There were 192 cases of AD in 5902 person-years of observation (mean follow-up, 6.1 ± 3.3 years). The mean age was 75.8 ± 5.8 years, and 70.5% of the sample were women, 32.6% were African American, 45.3% were Hispanic, and 22.1% were white. Among the clinical characteristics, 28.2% were homozygous or heterozygous for the APOE ε4 allele, 19.3% had diabetes, 60.3% had hypertension, 27.8% had heart disease, and 10.3% had a history of stroke. The mean total intake of folate was 446.0 ± 226.8 μg; of vitamin B12, 12.6 ± 18.8 μg; and of vitamin B6, 7.1 ± 17.3 mg.
Persons who developed incident AD were older (Table 1) and had less education. A higher proportion of Hispanic and a lower proportion of white subjects, a higher proportion of subjects with the APOE ε4 allele, and a higher proportion of subjects with diabetes, hypertension, heart disease, and stroke also developed incident AD. There were no differences between persons with and without incident AD in the energy-adjusted intake of vitamins B6 and B12 or in the use of supplements. Compared with those without AD, persons with AD had an energy-adjusted total folate intake that was almost statistically significantly lower (383.8 vs 407.5 μg; P=.09).

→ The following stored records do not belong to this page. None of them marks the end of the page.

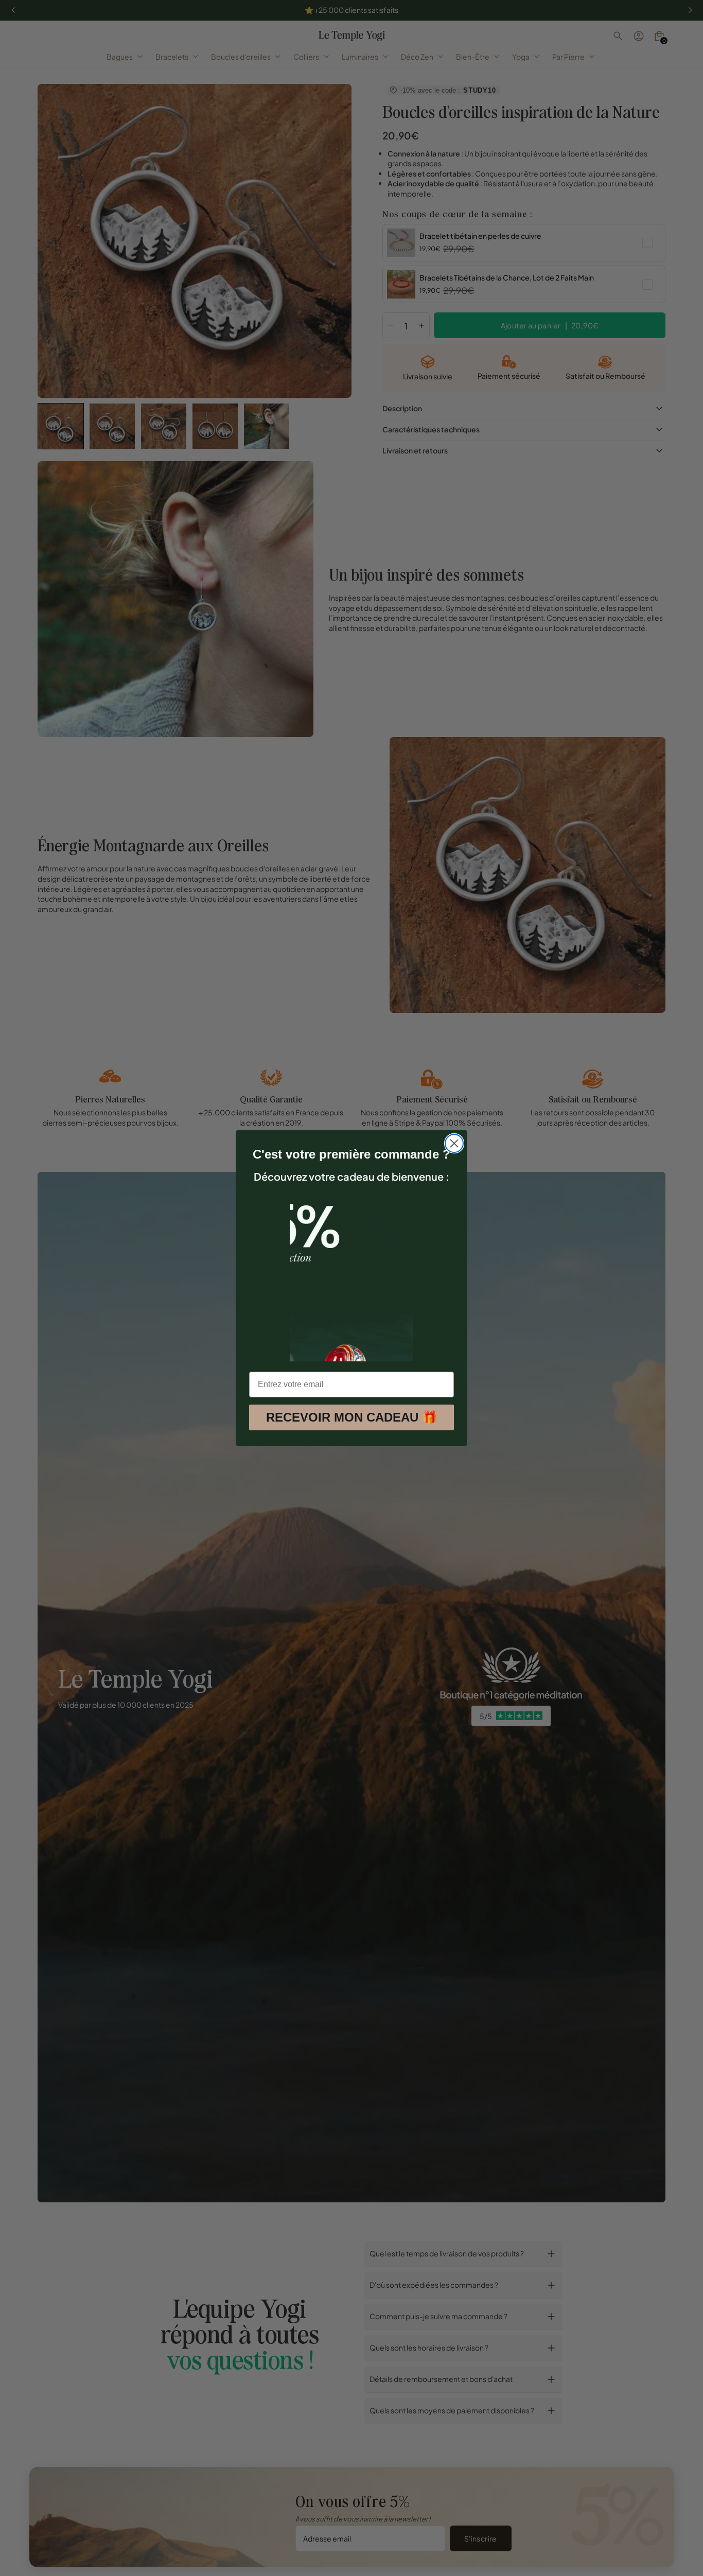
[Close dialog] (454, 1143)
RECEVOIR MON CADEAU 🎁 (351, 1417)
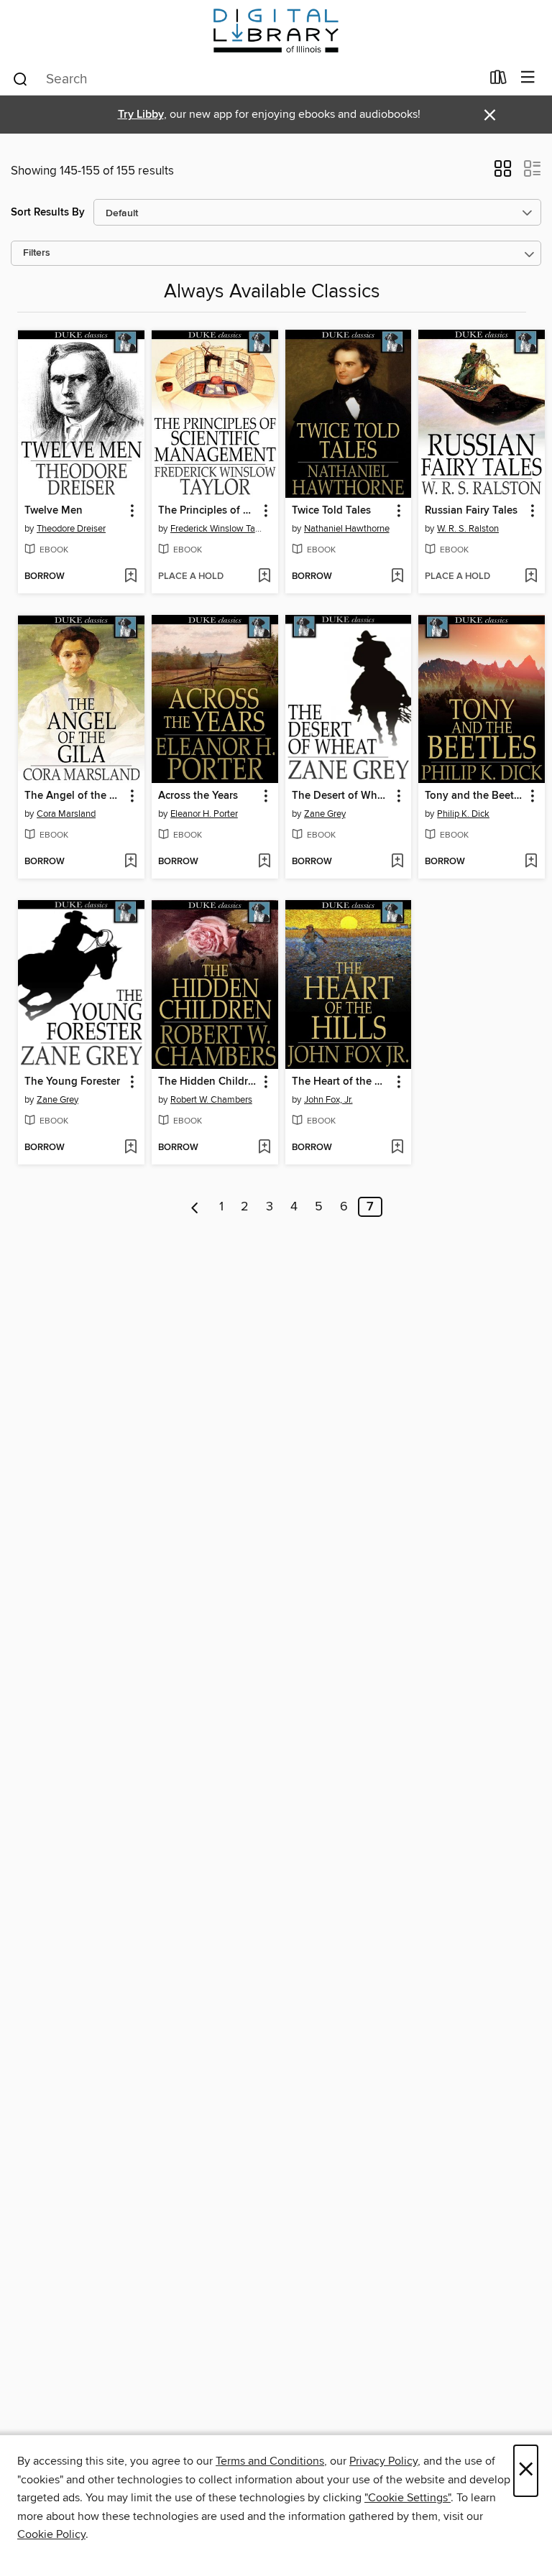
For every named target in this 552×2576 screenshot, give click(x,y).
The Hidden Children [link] (208, 1081)
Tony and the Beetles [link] (475, 795)
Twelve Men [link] (53, 510)
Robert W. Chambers (211, 1100)
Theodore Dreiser (71, 528)
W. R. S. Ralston (468, 528)
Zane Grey (325, 814)
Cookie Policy (51, 2534)
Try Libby (141, 114)
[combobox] (246, 79)
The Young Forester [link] (72, 1081)
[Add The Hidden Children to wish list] (264, 1148)
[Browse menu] (528, 78)
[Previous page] (195, 1206)
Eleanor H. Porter (204, 814)
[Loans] (498, 80)
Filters (36, 253)
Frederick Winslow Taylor (216, 528)
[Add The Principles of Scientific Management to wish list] (264, 576)
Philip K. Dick (463, 814)
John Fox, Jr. (328, 1100)
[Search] (20, 78)
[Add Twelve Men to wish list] (130, 576)
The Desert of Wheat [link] (342, 795)
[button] (503, 173)
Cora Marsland (66, 814)
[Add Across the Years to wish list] (264, 862)
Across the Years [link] (198, 795)
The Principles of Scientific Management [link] (208, 510)
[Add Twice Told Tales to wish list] (397, 576)
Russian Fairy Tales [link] (471, 510)
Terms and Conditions (270, 2461)
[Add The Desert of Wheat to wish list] (397, 862)
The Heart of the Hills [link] (342, 1081)
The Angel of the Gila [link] (74, 795)
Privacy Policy (383, 2461)
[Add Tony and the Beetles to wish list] (531, 862)
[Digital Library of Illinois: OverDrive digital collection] (276, 30)
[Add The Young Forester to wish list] (130, 1148)
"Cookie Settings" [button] (407, 2498)
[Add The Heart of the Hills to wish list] (397, 1148)
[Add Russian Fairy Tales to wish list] (531, 576)
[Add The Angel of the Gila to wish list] (130, 862)
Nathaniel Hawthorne (347, 528)
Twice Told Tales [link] (331, 510)
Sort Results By (48, 212)
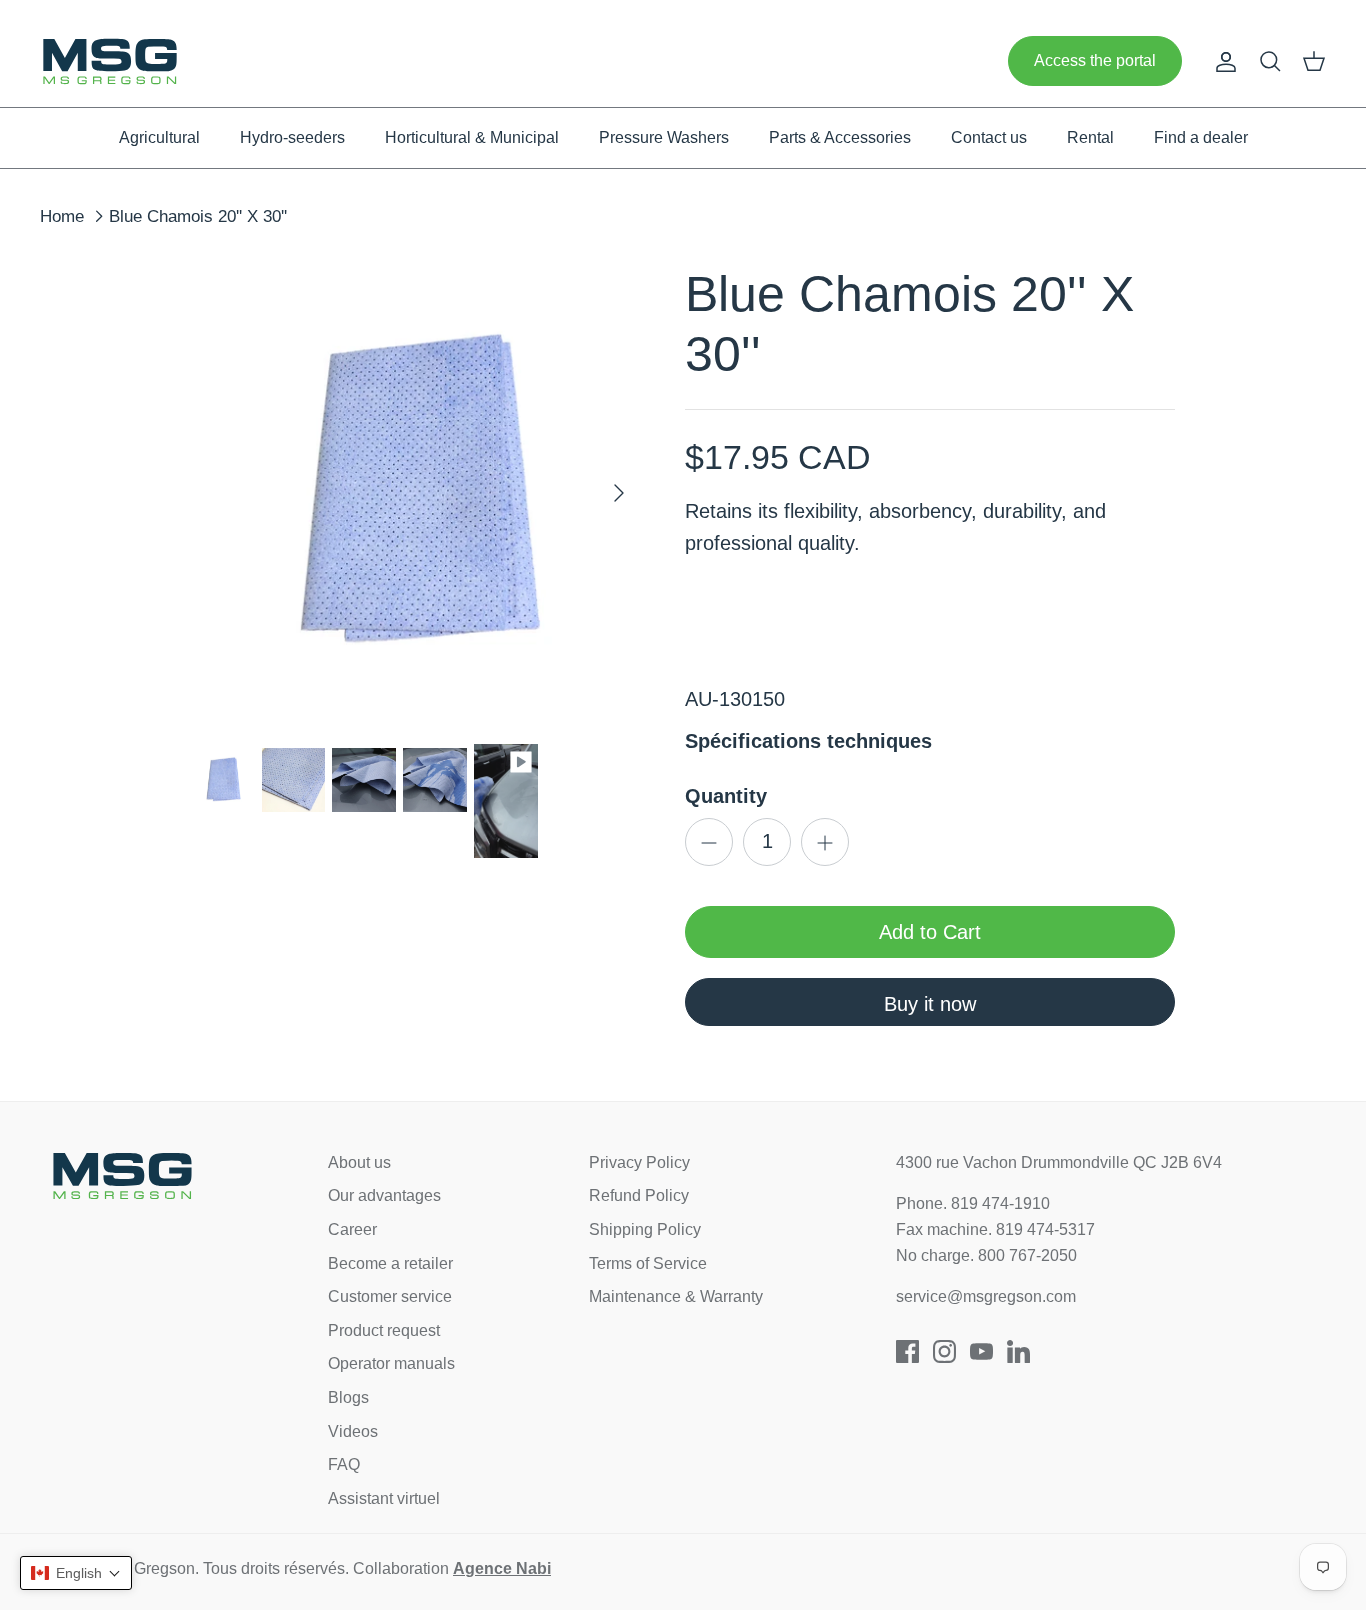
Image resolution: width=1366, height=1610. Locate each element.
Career (352, 1229)
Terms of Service (648, 1263)
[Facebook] (907, 1351)
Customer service (390, 1296)
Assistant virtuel (384, 1498)
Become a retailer (390, 1263)
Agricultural (159, 137)
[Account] (1222, 61)
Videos (353, 1431)
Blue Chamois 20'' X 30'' (198, 216)
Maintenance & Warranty (676, 1296)
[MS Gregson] (110, 61)
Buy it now (930, 1004)
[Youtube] (981, 1351)
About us (359, 1162)
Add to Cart (930, 932)
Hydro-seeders (292, 137)
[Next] (619, 493)
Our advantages (384, 1195)
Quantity (726, 796)
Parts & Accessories (840, 137)
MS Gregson (150, 1568)
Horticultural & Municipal (472, 137)
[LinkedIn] (1018, 1351)
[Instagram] (944, 1351)
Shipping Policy (645, 1229)
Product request (384, 1330)
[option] (416, 493)
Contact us (989, 137)
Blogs (348, 1397)
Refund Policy (639, 1195)
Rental (1090, 137)
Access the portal (1095, 60)
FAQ (344, 1464)
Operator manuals (391, 1363)
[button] (76, 1573)
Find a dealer (1201, 137)
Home (62, 216)
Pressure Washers (664, 137)
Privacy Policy (639, 1162)
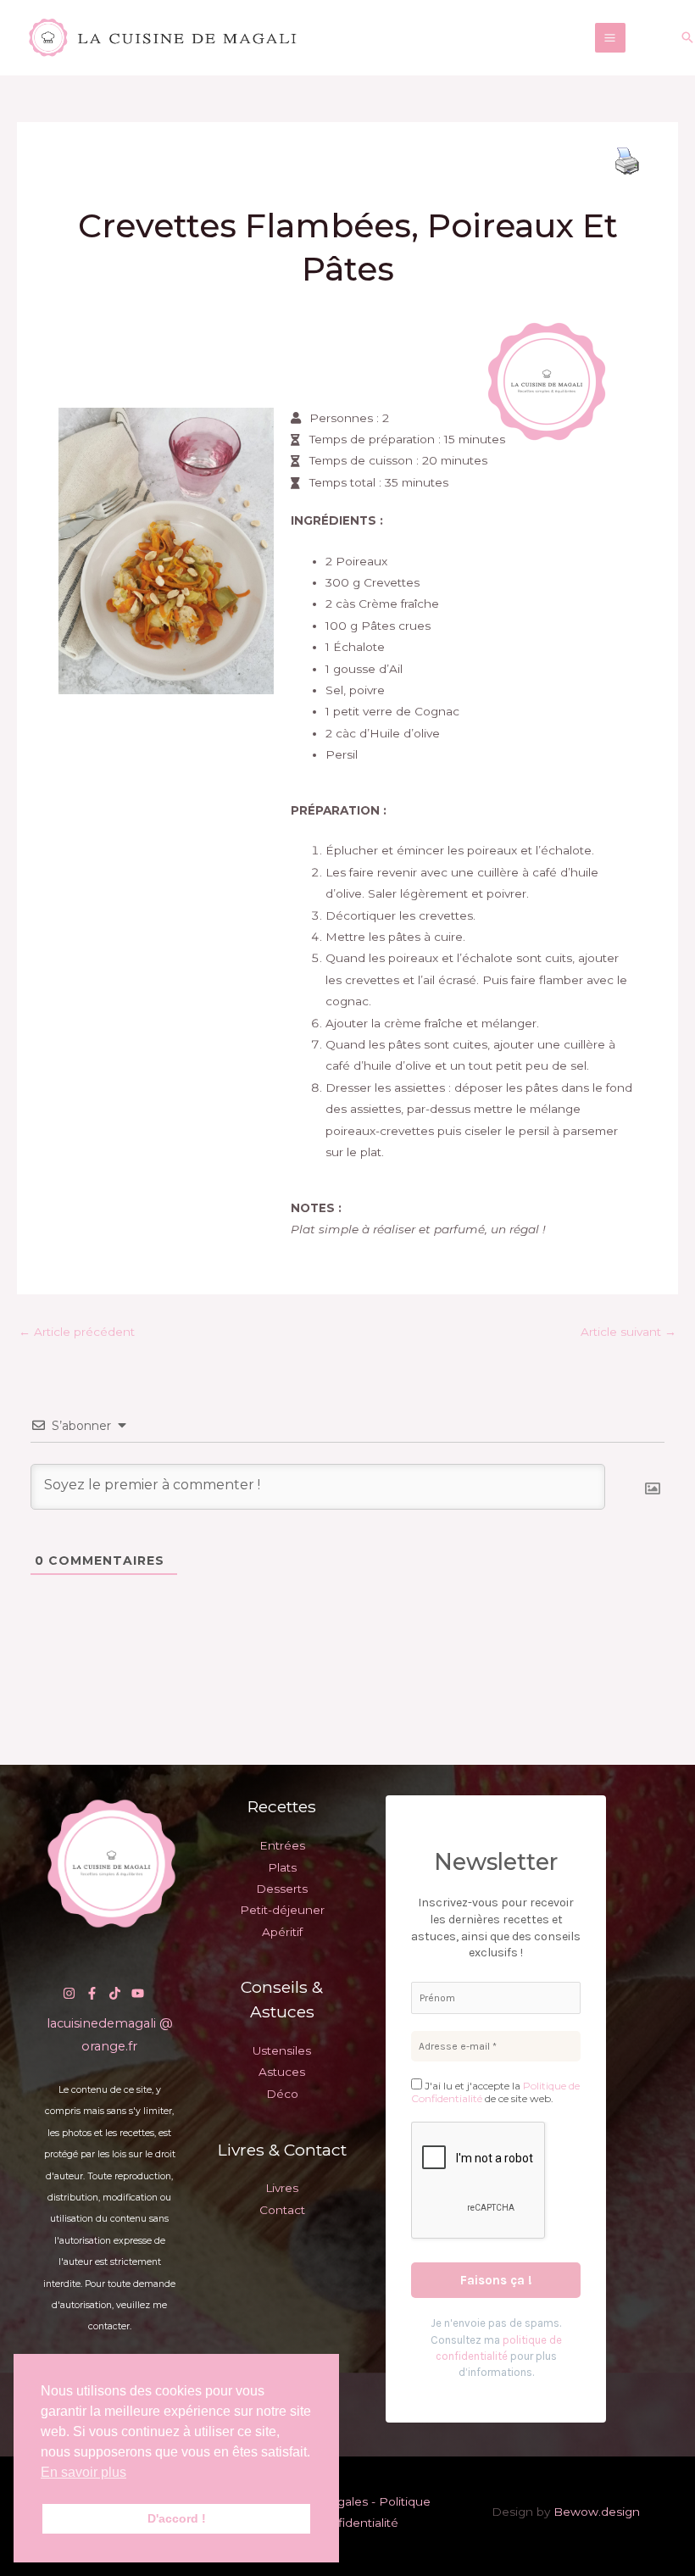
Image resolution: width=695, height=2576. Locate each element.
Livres (281, 2188)
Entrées (282, 1845)
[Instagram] (69, 1993)
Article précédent (77, 1331)
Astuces (282, 2071)
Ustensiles (282, 2050)
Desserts (282, 1888)
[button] (687, 37)
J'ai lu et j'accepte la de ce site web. (495, 2091)
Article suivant (628, 1331)
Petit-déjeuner (282, 1910)
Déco (282, 2093)
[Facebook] (92, 1993)
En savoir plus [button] (83, 2472)
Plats (282, 1867)
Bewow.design (596, 2511)
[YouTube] (137, 1993)
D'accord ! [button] (176, 2518)
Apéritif (282, 1932)
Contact (282, 2210)
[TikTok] (114, 1993)
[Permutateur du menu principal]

The risk of AD decreased with the increasing quartile of total folate intake (Table 2), and this association was statistically significant after adjustment for intake of vitamins B6 and B12. The association between dietary folate intake and AD was not statistically significant; the hazard ratio (HR) for the fourth quartile of dietary folate intake was 0.8 (95% confidence interval [CI], 0.5-1.2; P=.25 for trend) in the full model. Intake of folic acid supplements alone was not related to the risk of AD (HR, 1.0; 95% CI, 0.7-1.4). When only intake of high-dose supplements of folic acid (≥400 μg) was considered, the association between folic acid intake and AD remained nonsignificant (HR, 0.7; 95% CI, 0.5-1.2) but in a direction suggesting a lower risk.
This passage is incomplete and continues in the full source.